╭─ Extracted data

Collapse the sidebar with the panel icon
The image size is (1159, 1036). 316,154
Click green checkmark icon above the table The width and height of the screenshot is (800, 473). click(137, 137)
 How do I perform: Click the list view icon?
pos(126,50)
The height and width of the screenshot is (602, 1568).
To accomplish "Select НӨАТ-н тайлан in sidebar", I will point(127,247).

╰─
╭─ Extracted data

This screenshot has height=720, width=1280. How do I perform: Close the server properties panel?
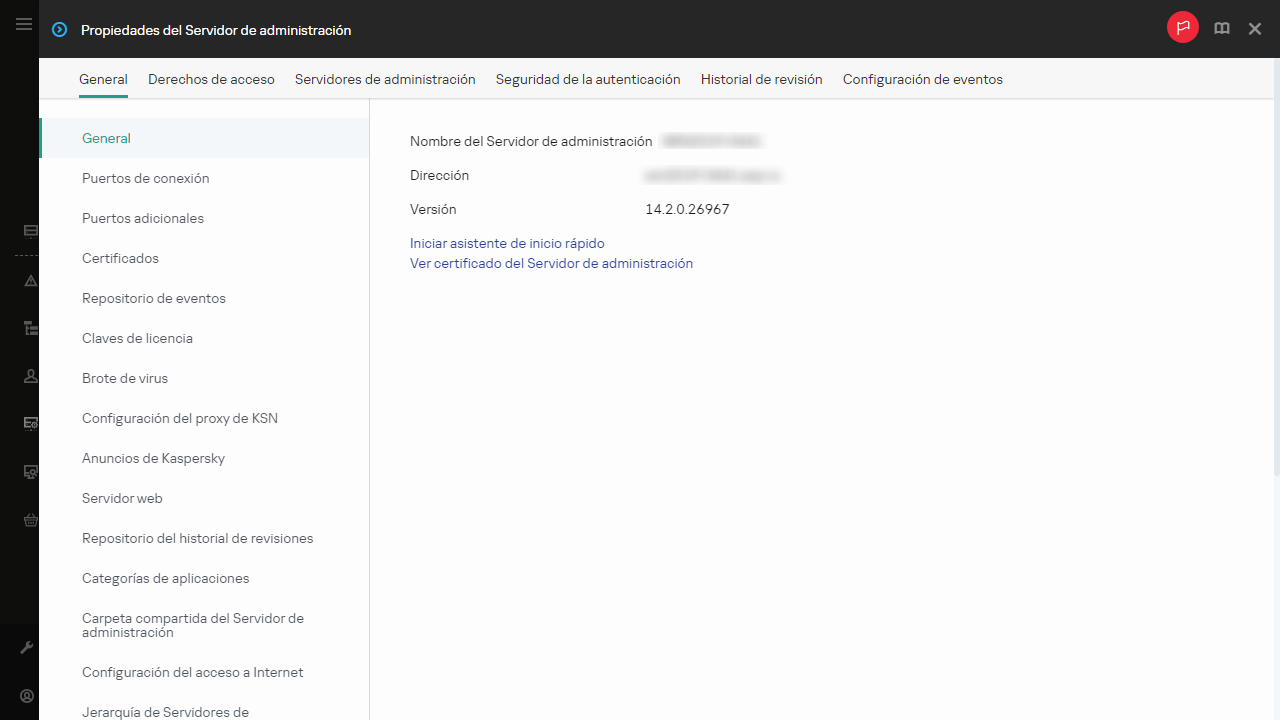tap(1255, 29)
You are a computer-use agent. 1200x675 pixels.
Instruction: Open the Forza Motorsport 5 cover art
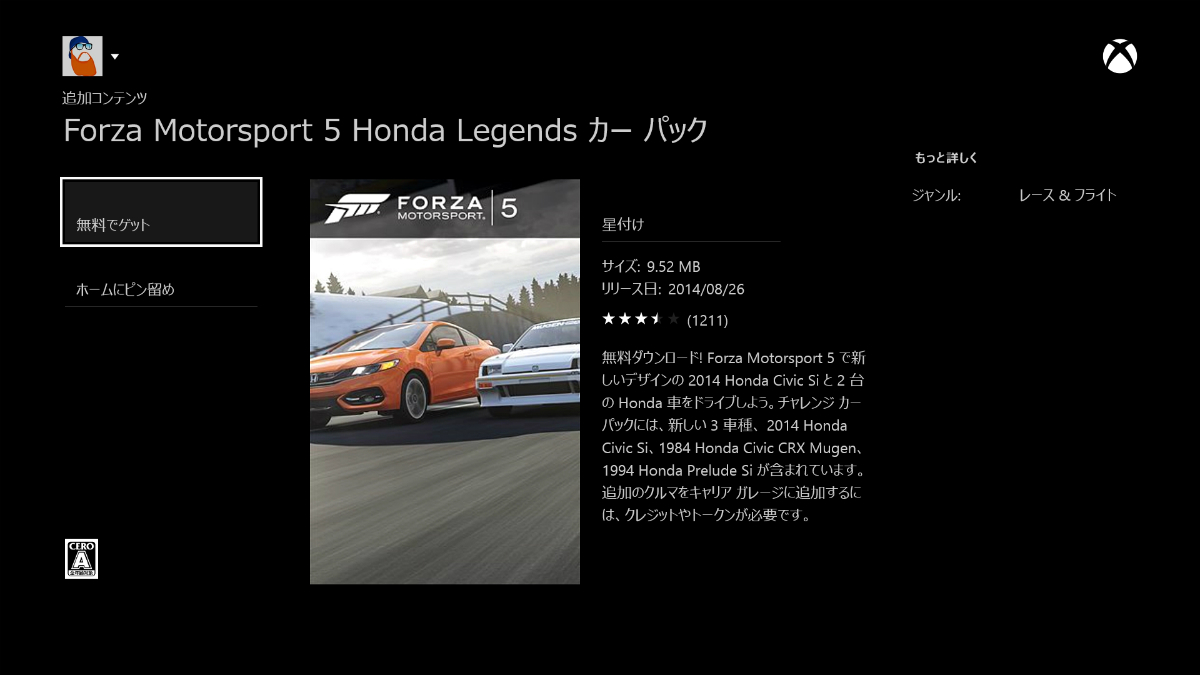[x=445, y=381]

╰─
╭─ Extracted data

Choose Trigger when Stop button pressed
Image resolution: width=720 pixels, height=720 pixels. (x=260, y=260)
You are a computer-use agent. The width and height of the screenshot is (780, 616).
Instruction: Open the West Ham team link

╰─

▸ What to work on
Look for the string "computer" in the records, and copy every line where it is found.

▸ Answer section
You are a computer-use agent. 1200x675 pixels.
You are a computer-use agent. The width and height of the screenshot is (780, 616).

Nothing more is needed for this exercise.